Music in Transition

  Zafris lecturer Richard Blackstone
  Phil Farnsworth

If there's anyone you'd expect to uphold the status quo, it's a top music business executive. But Richard Blackstone embraces change. That's evident from the title of his February 22 lecture at Berklee: "The Music Business in Transition: Disruption with Optimism."

Blackstone, the senior adviser to the chair and CEO of Warner Music Group, was invited to Berklee as this year's guest for the James G. Zafris, Jr. Distinguished Lecture for Music Business/Management series. Throughout his open conversation with Music Business/Management Department Interim Chair John Kellogg, it was apparent that despite the years he's logged at major labels, Blackstone has kept the spirit of his roots. Previously, Blackstone worked at Zomba Label Group during its transition from a startup to the world's largest independent record label.

The discussion began with Blackstone's background playing the violin, viola, and trumpet to his first serious look at the music business working as a roadie for Squeeze. "I was part of an industry that was really exciting," he said. "I learned to stay up for days!"

He later pursued his artistic interests scoring films with his sister. But when a Hollywood scoring job went sour, he enrolled in law school. "We flipped a coin, and I lost," he joked. Getting serious, he said he never could have achieved what he has without going to law school.

After a few jobs, Blackstone accepted a position at Zomba as the director of business affairs, which he said involved "identifying opportunities and seizing them." He started out working with rap artists, and later Backstreet Boys, 'N Sync, and Britney Spears. Blackstone eventually became the president of Zomba Music Publishing and helped nurture such acts as Linkin Park and Macy Gray. In 2005, he moved to Warner/Chappell Music.

Blackstone fielded questions from the audience on a range of topics. When asked what the major labels have to offer artists these days, he replied, "The fact that that question exists speaks volumes." He stated that the majors still have good CD distribution channels and can give artists some financial support. But with the relevance of the big labels in doubt, Blackstone advised, "Try to do a short-term deal." Another member of the audience asked whether entering a publishing deal was still a good idea. He responded that publishing industry executives know everyone and can make introductions. "A huge part of this whole thing is relationships," he noted.

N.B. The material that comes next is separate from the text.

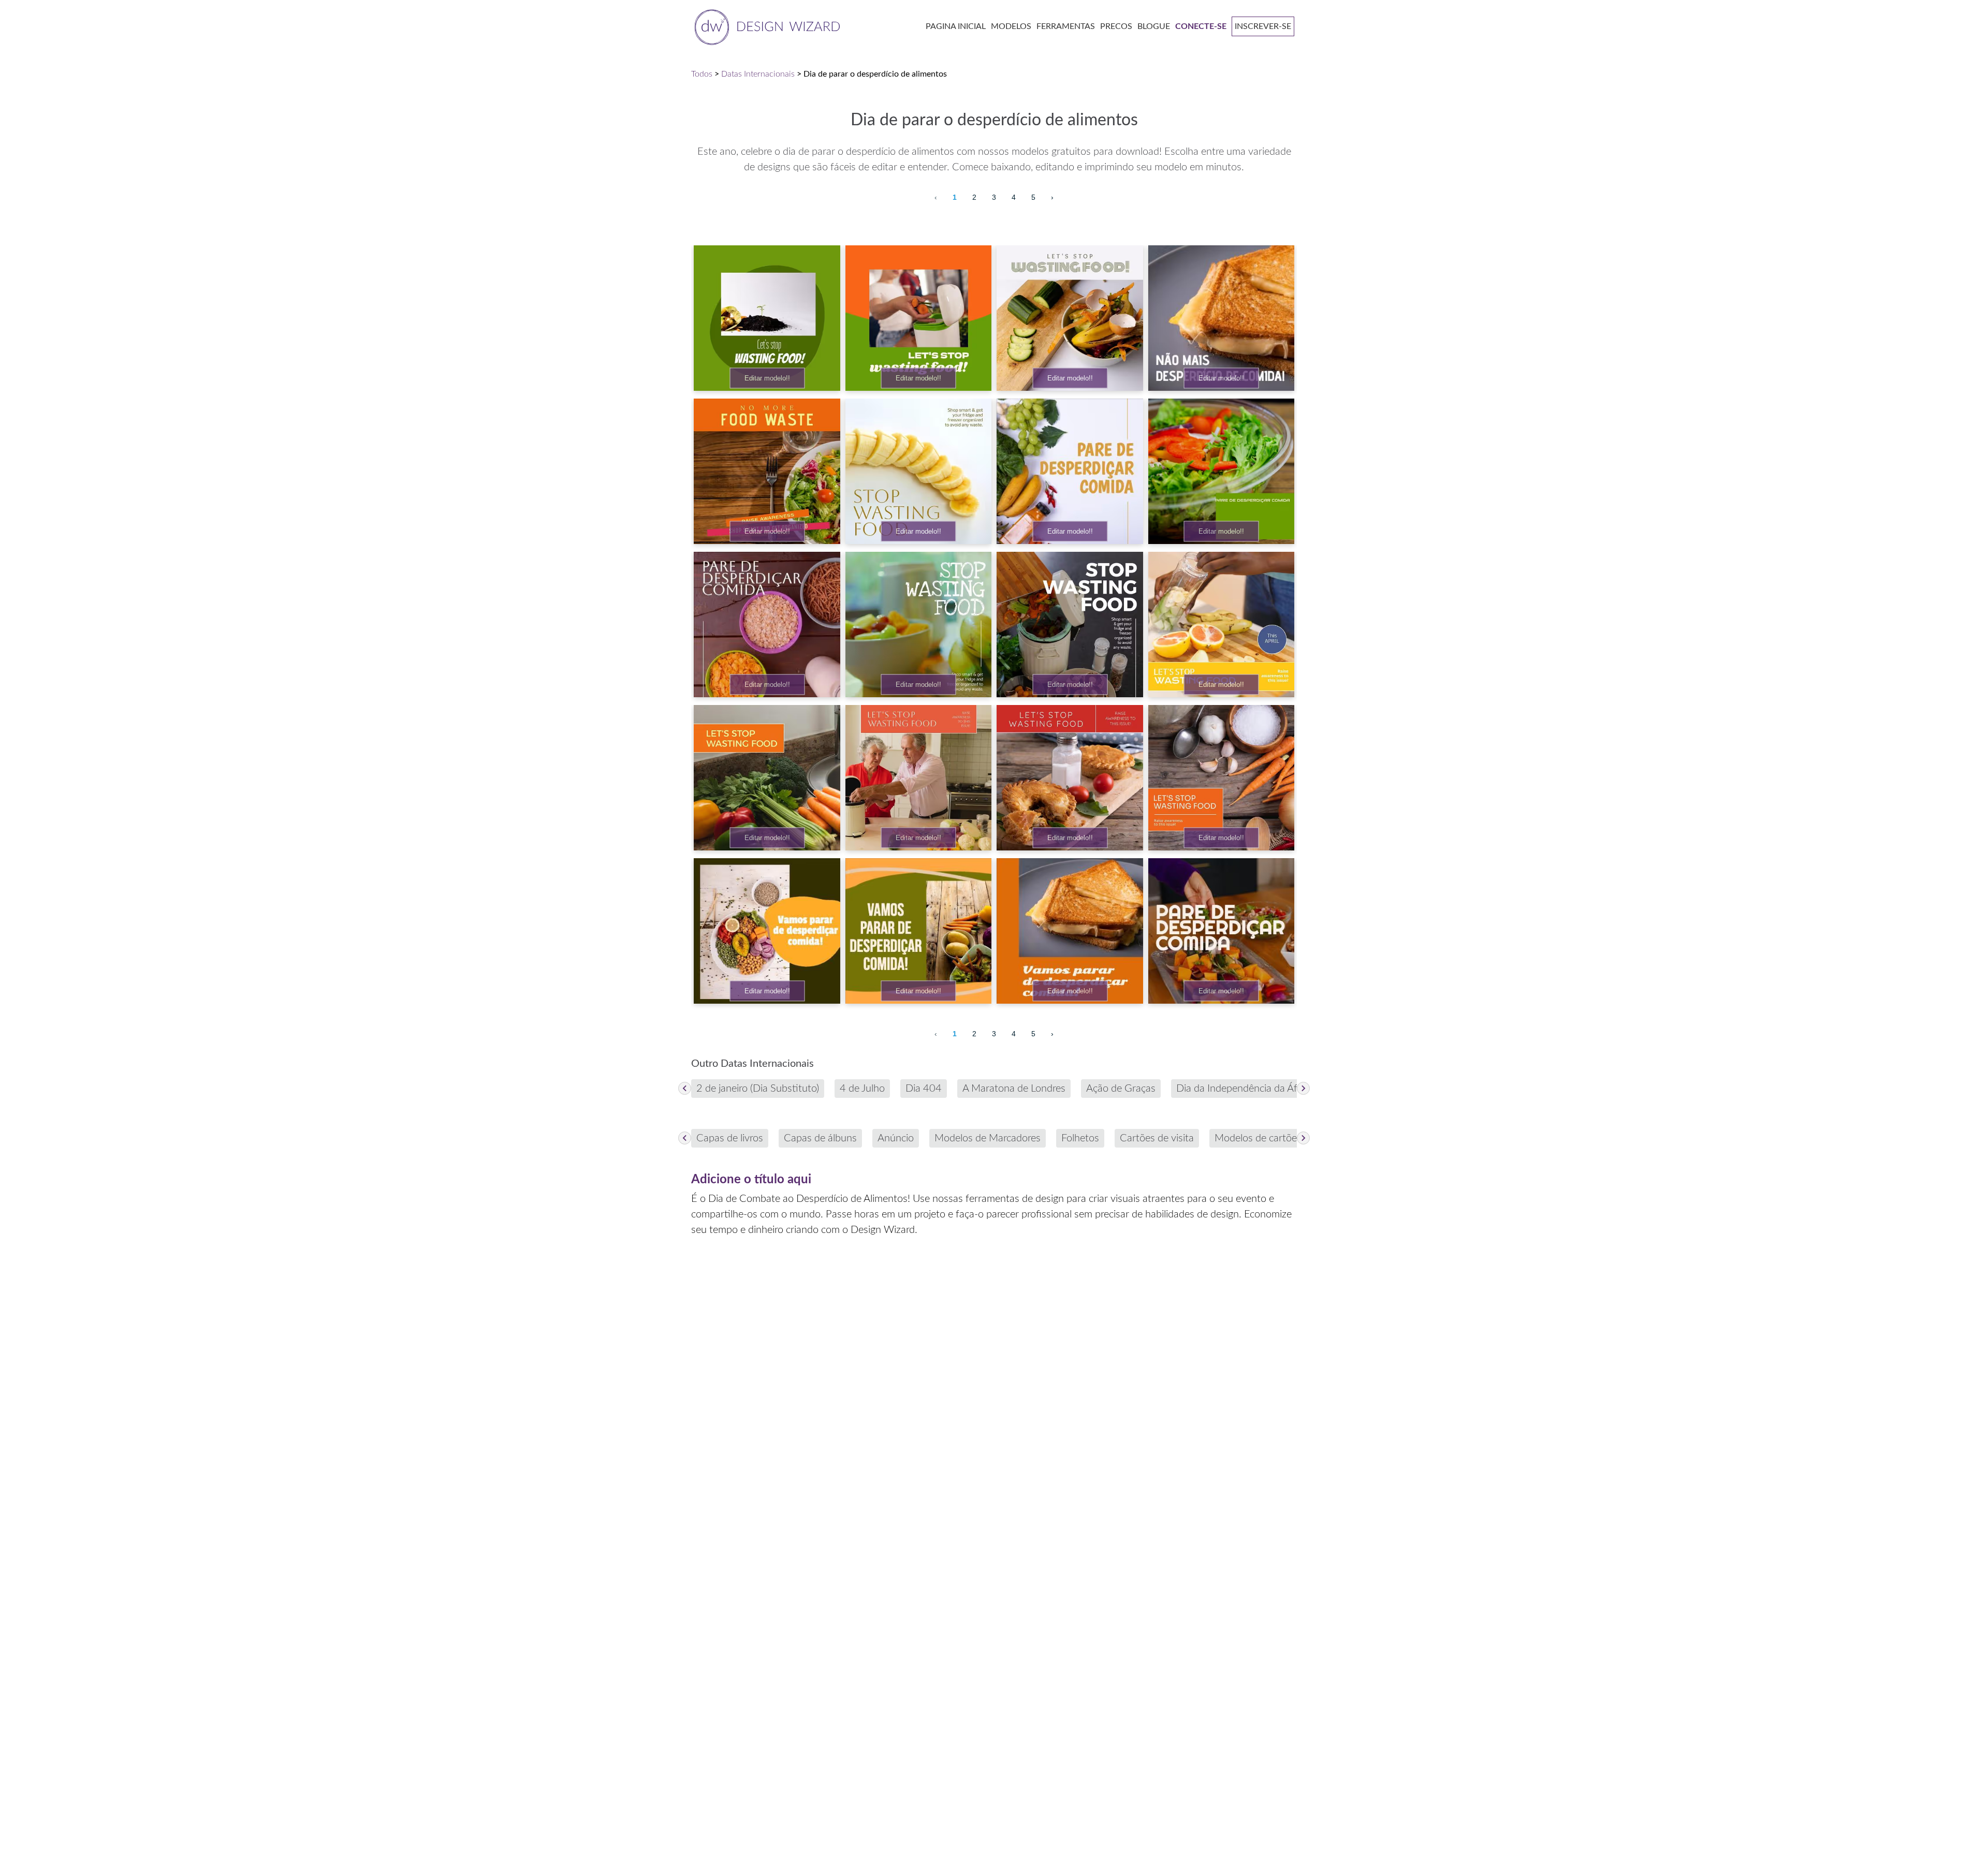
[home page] (765, 26)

One audience member wondered whether download cards indicate that labels still cling to the old tangible world, with which Blackstone agreed. "To do away with physical, tangible stuff is just not in the near-term planning for any company, because they make stuff."

Despite the music industry's struggles, Blackstone believes that music as an art form is thriving. "The enjoyment of music now is greater than ever," he said. Throughout his career, Blackstone's goal has been to help musicians thrive. "I want as many people as possible writing and creating," he said. In a new music business era, "we have white canvases here," he said. "I can't think about this without getting excited."